As this evidence becomes more voluminous, so does the demand for it — a dual threat that has created its own unique challenges in the pursuit of accurate, efficient, and fair handling of public safety. While I am a stark opposer of those who believe technological “advances” in security implementation (like those rooted in artificial intelligence and machine learning) can replace sound policy backed with human enforcement; the reality is that advancements in body cameras, mobile surveillance equipment and digital evidence management reflect an inevitable industry shift toward video, log file and technology-aided reporting. This shift toward technology must be analyzed and handled properly to maintain a seamless chain of custody order and fluidity in regards to aiding investigative and reporting efforts. That said, these advancements have come with their own unique obstacles as they are implemented at a broader level.
These are, in my opinion, three significant considerations to identify when discussing digital evidence management.
Digital evidence management is an ever-changing concept reflecting an ever-changing environment; this is perhaps its most crucial characteristic.
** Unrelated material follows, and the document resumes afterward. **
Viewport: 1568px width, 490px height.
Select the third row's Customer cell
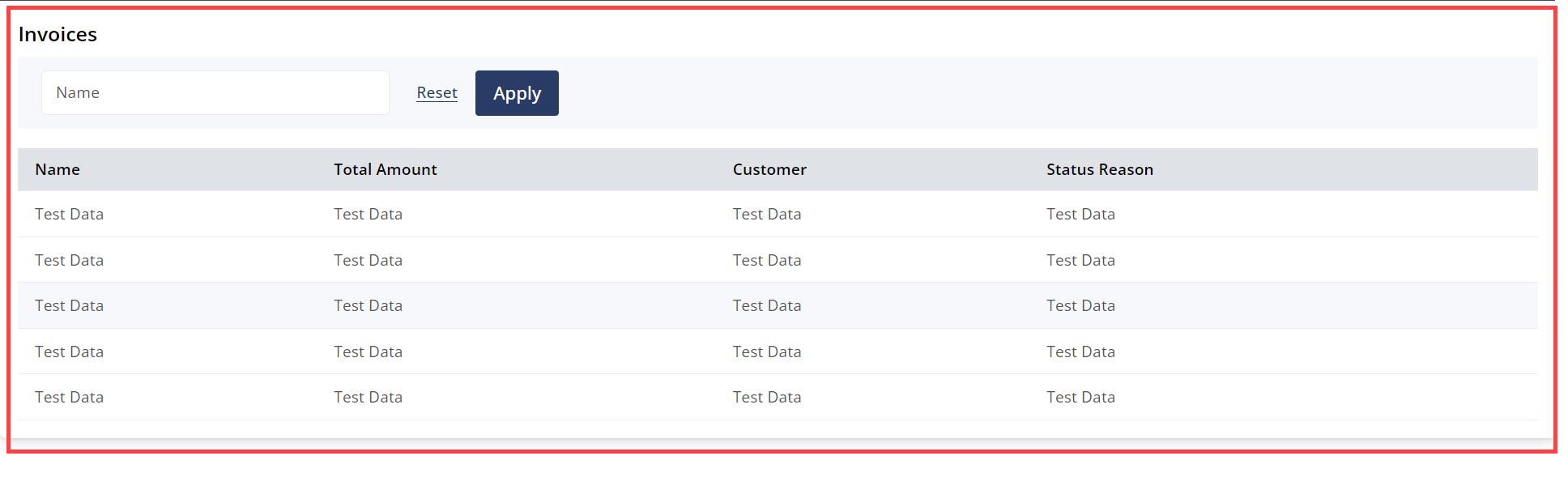coord(766,306)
Furthermore, you have to budget and procure technologies that can be upgraded and stay current for at least five years to assure validity and interoperability. Approaches have already shifted to analyze and accommodate evidence collected from smartphones, body cameras, and mobile surveillance technologies such as drone units; this all boils down to a fairly basic notion: the now breakneck pace of crime — especially that contained within the cyber sector — has warranted an equally fast reaction amongst law enforcement and security officials. Today, nearly all investigations feature some degree of digital evidence gathered in such a manner, and this increases the likelihood of evidence being overlooked due to …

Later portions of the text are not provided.